**Problem requirements**
Look below for the line that contains "Як виміряти (559, 555)", then copy it and each following line exactly, through and including the line that contains "View all (932, 1178)".

----------------

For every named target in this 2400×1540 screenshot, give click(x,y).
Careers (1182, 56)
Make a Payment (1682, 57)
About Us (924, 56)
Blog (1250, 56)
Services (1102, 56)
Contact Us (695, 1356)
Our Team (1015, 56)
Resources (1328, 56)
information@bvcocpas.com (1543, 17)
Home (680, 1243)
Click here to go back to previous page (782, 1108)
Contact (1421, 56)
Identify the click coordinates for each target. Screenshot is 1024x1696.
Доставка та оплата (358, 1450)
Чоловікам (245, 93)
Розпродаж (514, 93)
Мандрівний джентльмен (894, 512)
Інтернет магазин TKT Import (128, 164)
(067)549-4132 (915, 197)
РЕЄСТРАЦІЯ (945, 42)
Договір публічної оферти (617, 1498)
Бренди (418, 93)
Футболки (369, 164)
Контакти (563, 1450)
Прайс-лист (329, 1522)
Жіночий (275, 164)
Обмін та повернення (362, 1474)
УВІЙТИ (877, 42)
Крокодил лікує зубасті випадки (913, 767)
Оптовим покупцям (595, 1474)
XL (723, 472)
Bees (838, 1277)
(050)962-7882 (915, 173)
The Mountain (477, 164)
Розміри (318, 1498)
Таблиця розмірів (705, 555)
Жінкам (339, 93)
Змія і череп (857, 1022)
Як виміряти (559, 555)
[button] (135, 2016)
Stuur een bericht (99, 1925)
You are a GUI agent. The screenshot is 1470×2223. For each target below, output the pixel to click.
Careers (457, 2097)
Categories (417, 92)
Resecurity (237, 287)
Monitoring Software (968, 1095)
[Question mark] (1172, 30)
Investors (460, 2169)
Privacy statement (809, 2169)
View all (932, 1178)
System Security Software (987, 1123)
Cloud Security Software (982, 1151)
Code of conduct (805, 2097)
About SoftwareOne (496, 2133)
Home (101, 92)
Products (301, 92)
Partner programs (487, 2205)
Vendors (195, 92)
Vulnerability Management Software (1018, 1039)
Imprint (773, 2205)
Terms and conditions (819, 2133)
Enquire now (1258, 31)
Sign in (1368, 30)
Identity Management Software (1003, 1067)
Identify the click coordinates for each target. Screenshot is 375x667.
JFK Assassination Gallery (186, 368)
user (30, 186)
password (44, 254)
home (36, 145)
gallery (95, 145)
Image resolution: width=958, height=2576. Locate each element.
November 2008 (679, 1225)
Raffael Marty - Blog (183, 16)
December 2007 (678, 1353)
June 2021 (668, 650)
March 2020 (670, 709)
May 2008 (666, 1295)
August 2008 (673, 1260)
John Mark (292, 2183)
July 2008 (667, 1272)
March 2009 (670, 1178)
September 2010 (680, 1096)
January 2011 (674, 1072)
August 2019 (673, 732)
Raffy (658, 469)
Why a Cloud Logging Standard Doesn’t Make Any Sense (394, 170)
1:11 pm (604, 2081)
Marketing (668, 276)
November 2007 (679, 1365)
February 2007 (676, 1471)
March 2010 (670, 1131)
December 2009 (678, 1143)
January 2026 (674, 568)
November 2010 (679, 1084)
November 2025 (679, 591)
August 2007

----------------

**Solution for this task**
Як виміряти (559, 555)
[button] (135, 2016)
Stuur een bericht (99, 1925)
You are a GUI agent. The screenshot is 1470×2223. For each target below, output the pixel to click.
Careers (457, 2097)
Categories (417, 92)
Resecurity (237, 287)
Monitoring Software (968, 1095)
[Question mark] (1172, 30)
Investors (460, 2169)
Privacy statement (809, 2169)
View all (932, 1178)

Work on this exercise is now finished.